YOUR ASSIGNMENT: Retype the entries exactly; omit all pictures.
BEGIN
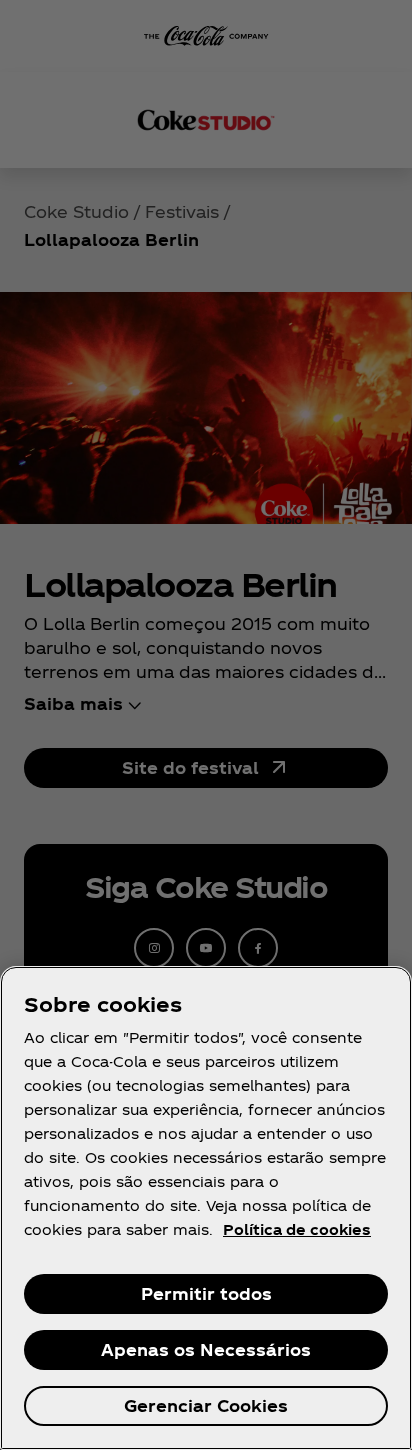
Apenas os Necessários (206, 1349)
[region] (206, 1208)
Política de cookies (297, 1229)
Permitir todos (206, 1293)
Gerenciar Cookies (206, 1405)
END
TASK OUTPUT:
Apenas os Necessários (206, 1349)
[region] (206, 1208)
Política de cookies (297, 1229)
Permitir todos (206, 1293)
Gerenciar Cookies (206, 1405)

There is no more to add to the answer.